Catholic truth in history

I HAD almost written that history is the most important department of all education. To put this without modification would be, of course, to put it wrongly. The most important part is the teaching of dogma; next, and inextricably connected with it, the teaching of morals; next, the securing (and this is also connected with the teaching of dogma and morals) of continuous Catholic daily custom. History comes, of course, after all these. Any Catholic parent would much rather that his children grow up ignorant of history than ignorant of the Faith or of sound morals, or of Catholic custom and habit. Nevertheless, there is an aspect in which history may be called the most important of all subjects taught. And that aspect is precisely the purely scholastic aspect. . . .

History is the memory of the State and at the same time the object-lesson of politics. It is by true history that men know what they really are. False history must make them think themselves different from what they really are. By history is the continuity of the State preserved and its character determined.

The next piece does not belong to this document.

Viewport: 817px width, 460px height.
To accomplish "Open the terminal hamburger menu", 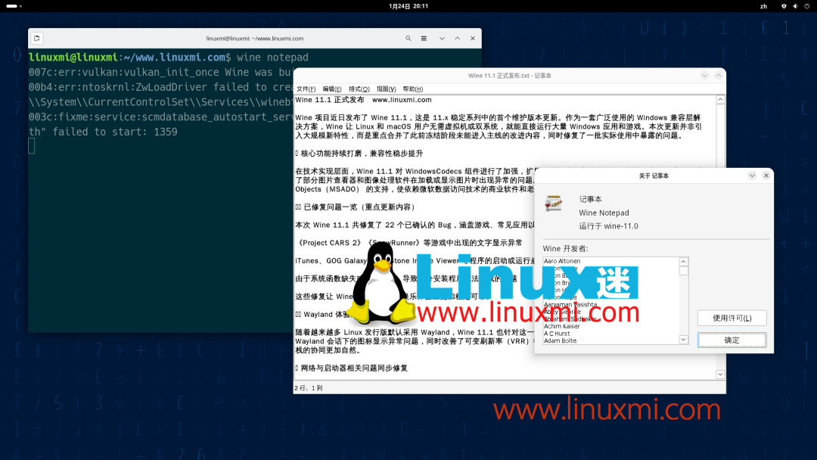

Now history being of this supreme importance to philosophy, to one’s whole outlook on life, and yet at the same time universally treated as a secular subject, you have meeting in it two issues, the conflict between which forms the great peril Catholics have to run in this country (England). History must have a philosophy. It must tend to praise or to blame. It must judge. There is no such thing as mere external history, for all history is the history of the human mind. Therefore, in anti-Catholic society history will be anti-Catholic. It will be anti-Catholic in the textbooks. It will be anti-Catholic in the examinations which Catholic youth has to pass. We are confronted in this country with the crucial difficulty of having to present the most important of human subjects, the one which, of temporal subjects, most affects the soul, with a machinery designed for the production of an anti-Catholic effect. . . .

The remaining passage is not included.